Extension content scripts will often use window.postMessage() for internal communication within a tab. This is almost always a security issue. On the one hand, this communication is visible to the website and might leak private information. On the other hand, it’s impossible to distinguish legitimate messages from those sent by the website. Examples of security issues this introduces:
- https://palant.info/2021/03/15/duckduckgo-privacy-essentials-vulnerabilities-insecure-communication-and-universal-xss/#another-case-of-ab-using-window-postmessage
- https://palant.info/2019/11/27/assorted-kaspersky-vulnerabilities/#uninstalling-any-browser-extension
No amount of educating extension developers about runtime.sendMessage() is going to help here. This alternative is just too complicated when you merely need to send a message to another frame in the same tab: you need code in the background page to forward your messages, and you need to somehow figure out the frame ID of the target frame.
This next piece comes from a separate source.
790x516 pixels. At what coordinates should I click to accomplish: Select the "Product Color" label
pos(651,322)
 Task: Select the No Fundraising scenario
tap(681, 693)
This is complicated and error-prone, so it is unsurprising that developers choose window.postMessage() given how it “just works.”
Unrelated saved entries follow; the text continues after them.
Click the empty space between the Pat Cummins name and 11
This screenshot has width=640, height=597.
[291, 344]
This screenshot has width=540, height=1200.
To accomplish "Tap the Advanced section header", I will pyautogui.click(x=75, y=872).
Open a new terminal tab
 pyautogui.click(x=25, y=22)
A simpler API could help here, even if it is merely JavaScript boilerplate wrapping runtime.sendMessage() – as long as extension developers don’t need to write that boilerplate code themselves. Something like this:
browser.runtime.onFrameMessage.addListener((message, senderWindow) => {
if (message == "ping") {
browser.runtime.sendFrameMessage(senderWindow, "pong");
}
});
browser.runtime.sendFrameMessage(iframe.contentWindow, "ping");The important properties here: communication isn’t visible to website or other extensions, incoming message are guaranteed to originate from content scripts of the same extension.